[Stored listing]
========================================================================

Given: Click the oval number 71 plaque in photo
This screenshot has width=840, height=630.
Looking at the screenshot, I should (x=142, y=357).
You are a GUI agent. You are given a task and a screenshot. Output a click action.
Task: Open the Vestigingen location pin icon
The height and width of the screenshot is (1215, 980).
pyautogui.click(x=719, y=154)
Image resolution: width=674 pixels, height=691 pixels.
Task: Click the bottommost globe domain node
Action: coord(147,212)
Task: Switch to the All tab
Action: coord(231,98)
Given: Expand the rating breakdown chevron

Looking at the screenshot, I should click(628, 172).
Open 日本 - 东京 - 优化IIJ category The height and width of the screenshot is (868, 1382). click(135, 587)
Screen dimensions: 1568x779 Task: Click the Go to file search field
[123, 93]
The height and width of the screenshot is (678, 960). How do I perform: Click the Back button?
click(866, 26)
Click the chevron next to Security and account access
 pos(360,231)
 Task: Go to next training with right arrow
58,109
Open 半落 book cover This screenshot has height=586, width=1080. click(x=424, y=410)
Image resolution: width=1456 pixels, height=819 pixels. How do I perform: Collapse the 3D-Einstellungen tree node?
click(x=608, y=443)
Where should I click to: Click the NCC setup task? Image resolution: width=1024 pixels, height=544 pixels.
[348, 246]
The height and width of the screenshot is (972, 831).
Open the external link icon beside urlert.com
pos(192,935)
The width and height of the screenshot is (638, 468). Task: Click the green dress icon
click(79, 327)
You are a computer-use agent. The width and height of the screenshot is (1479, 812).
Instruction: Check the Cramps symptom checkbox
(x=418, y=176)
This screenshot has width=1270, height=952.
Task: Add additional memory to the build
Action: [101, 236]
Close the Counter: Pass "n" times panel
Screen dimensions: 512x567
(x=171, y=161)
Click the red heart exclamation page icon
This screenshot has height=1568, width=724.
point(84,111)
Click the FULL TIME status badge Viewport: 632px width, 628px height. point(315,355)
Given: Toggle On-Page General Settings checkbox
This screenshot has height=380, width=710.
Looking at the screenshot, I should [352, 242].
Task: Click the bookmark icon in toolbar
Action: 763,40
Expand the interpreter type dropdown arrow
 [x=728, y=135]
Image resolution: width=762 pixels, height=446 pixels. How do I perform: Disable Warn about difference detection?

========================================================================

## To do
Render every line of the listing above as a JSON list of strings, one string per line, leaving out blank lines.

## Result of the exercise
[
  "Given: Click the oval number 71 plaque in photo",
  "This screenshot has width=840, height=630.",
  "Looking at the screenshot, I should (x=142, y=357).",
  "You are a GUI agent. You are given a task and a screenshot. Output a click action.",
  "Task: Open the Vestigingen location pin icon",
  "The height and width of the screenshot is (1215, 980).",
  "pyautogui.click(x=719, y=154)",
  "Image resolution: width=674 pixels, height=691 pixels.",
  "Task: Click the bottommost globe domain node",
  "Action: coord(147,212)",
  "Task: Switch to the All tab",
  "Action: coord(231,98)",
  "Given: Expand the rating breakdown chevron",
  "Looking at the screenshot, I should click(628, 172).",
  "Open 日本 - 东京 - 优化IIJ category The height and width of the screenshot is (868, 1382). click(135, 587)",
  "Screen dimensions: 1568x779 Task: Click the Go to file search field",
  "[123, 93]",
  "The height and width of the screenshot is (678, 960). How do I perform: Click the Back button?",
  "click(866, 26)",
  "Click the chevron next to Security and account access",
  " pos(360,231)",
  " Task: Go to next training with right arrow",
  "58,109",
  "Open 半落 book cover This screenshot has height=586, width=1080. click(x=424, y=410)",
  "Image resolution: width=1456 pixels, height=819 pixels. How do I perform: Collapse the 3D-Einstellungen tree node?",
  "click(x=608, y=443)",
  "Where should I click to: Click the NCC setup task? Image resolution: width=1024 pixels, height=544 pixels.",
  "[348, 246]",
  "The height and width of the screenshot is (972, 831).",
  "Open the external link icon beside urlert.com",
  "pos(192,935)",
  "The width and height of the screenshot is (638, 468). Task: Click the green dress icon",
  "click(79, 327)",
  "You are a computer-use agent. The width and height of the screenshot is (1479, 812).",
  "Instruction: Check the Cramps symptom checkbox",
  "(x=418, y=176)",
  "This screenshot has width=1270, height=952.",
  "Task: Add additional memory to the build",
  "Action: [101, 236]",
  "Close the Counter: Pass \"n\" times panel",
  "Screen dimensions: 512x567",
  "(x=171, y=161)",
  "Click the red heart exclamation page icon",
  "This screenshot has height=1568, width=724.",
  "point(84,111)",
  "Click the FULL TIME status badge Viewport: 632px width, 628px height. point(315,355)",
  "Given: Toggle On-Page General Settings checkbox",
  "This screenshot has height=380, width=710.",
  "Looking at the screenshot, I should [352, 242].",
  "Task: Click the bookmark icon in toolbar",
  "Action: 763,40",
  "Expand the interpreter type dropdown arrow",
  " [x=728, y=135]",
  "Image resolution: width=762 pixels, height=446 pixels. How do I perform: Disable Warn about difference detection?"
]